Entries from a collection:
** Begin **

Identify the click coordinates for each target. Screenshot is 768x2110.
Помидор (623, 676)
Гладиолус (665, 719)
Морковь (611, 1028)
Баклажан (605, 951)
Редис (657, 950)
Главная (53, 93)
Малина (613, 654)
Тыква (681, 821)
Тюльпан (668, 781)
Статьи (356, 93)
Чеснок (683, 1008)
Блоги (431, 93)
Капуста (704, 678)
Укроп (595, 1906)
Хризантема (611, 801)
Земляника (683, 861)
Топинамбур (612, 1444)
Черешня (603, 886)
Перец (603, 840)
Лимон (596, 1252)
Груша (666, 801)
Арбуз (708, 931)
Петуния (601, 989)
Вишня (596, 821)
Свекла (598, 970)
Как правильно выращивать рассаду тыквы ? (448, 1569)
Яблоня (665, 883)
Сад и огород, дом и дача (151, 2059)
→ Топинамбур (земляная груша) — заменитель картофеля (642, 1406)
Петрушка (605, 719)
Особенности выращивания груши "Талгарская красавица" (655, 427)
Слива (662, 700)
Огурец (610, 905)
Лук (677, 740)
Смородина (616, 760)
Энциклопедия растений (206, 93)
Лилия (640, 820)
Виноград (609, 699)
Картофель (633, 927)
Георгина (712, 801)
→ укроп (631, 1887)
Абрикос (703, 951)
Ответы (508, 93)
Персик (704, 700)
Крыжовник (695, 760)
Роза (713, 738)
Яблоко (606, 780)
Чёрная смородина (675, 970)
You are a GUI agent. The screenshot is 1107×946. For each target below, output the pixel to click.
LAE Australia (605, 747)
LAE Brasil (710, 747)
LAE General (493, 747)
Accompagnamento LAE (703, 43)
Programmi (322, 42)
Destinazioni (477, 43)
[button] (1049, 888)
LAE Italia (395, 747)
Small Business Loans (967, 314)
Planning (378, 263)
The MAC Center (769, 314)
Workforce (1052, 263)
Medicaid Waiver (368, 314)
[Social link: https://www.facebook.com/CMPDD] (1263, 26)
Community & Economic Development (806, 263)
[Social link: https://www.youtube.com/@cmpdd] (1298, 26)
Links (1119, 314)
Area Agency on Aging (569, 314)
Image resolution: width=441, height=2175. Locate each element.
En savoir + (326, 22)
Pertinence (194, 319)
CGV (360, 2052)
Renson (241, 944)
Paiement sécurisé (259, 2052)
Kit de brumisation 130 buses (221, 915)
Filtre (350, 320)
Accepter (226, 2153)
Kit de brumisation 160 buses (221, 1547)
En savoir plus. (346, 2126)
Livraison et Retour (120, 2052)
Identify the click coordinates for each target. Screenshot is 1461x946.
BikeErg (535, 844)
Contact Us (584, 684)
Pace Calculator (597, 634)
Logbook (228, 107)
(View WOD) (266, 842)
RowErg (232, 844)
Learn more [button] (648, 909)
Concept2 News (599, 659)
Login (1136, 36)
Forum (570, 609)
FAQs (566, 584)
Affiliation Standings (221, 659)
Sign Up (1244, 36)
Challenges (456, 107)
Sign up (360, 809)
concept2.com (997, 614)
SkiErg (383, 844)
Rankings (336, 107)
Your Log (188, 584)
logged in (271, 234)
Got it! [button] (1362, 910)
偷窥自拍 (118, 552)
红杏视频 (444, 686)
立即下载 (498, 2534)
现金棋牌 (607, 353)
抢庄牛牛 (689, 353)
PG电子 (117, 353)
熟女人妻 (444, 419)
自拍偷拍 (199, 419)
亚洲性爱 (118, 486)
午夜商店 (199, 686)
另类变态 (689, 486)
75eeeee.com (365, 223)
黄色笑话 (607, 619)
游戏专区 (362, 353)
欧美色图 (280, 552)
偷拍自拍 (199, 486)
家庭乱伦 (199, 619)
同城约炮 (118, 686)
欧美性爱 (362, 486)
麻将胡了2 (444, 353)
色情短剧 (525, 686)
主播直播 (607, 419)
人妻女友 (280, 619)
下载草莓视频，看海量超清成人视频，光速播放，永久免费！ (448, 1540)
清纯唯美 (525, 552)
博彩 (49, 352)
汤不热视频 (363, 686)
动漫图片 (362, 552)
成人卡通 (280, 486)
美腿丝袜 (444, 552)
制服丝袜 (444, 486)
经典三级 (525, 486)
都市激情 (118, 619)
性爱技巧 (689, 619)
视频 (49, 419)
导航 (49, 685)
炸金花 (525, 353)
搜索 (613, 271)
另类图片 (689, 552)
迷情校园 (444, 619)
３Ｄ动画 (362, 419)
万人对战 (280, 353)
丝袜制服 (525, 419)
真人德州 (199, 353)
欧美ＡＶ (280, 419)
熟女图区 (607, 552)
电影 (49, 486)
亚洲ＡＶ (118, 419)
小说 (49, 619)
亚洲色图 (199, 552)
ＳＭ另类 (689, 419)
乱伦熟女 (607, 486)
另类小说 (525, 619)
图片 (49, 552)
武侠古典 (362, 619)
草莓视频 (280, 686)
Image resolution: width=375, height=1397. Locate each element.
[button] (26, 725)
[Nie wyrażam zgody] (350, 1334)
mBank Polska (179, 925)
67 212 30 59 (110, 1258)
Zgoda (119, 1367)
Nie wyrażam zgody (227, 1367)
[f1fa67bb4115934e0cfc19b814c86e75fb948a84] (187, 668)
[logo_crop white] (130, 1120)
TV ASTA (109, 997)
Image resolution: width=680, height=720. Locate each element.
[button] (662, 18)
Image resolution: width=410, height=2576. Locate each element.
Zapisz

** End **

#### [WORK TO COMPLETE]
Write out the entries from the very beginning through the line that contains "Яблоня (665, 883)", both ends included.

#### [EXERCISE ANSWER]
Identify the click coordinates for each target. Screenshot is 768x2110.
Помидор (623, 676)
Гладиолус (665, 719)
Морковь (611, 1028)
Баклажан (605, 951)
Редис (657, 950)
Главная (53, 93)
Малина (613, 654)
Тыква (681, 821)
Тюльпан (668, 781)
Статьи (356, 93)
Чеснок (683, 1008)
Блоги (431, 93)
Капуста (704, 678)
Укроп (595, 1906)
Хризантема (611, 801)
Земляника (683, 861)
Топинамбур (612, 1444)
Черешня (603, 886)
Перец (603, 840)
Лимон (596, 1252)
Груша (666, 801)
Арбуз (708, 931)
Петуния (601, 989)
Вишня (596, 821)
Свекла (598, 970)
Как правильно выращивать рассаду тыквы ? (448, 1569)
Яблоня (665, 883)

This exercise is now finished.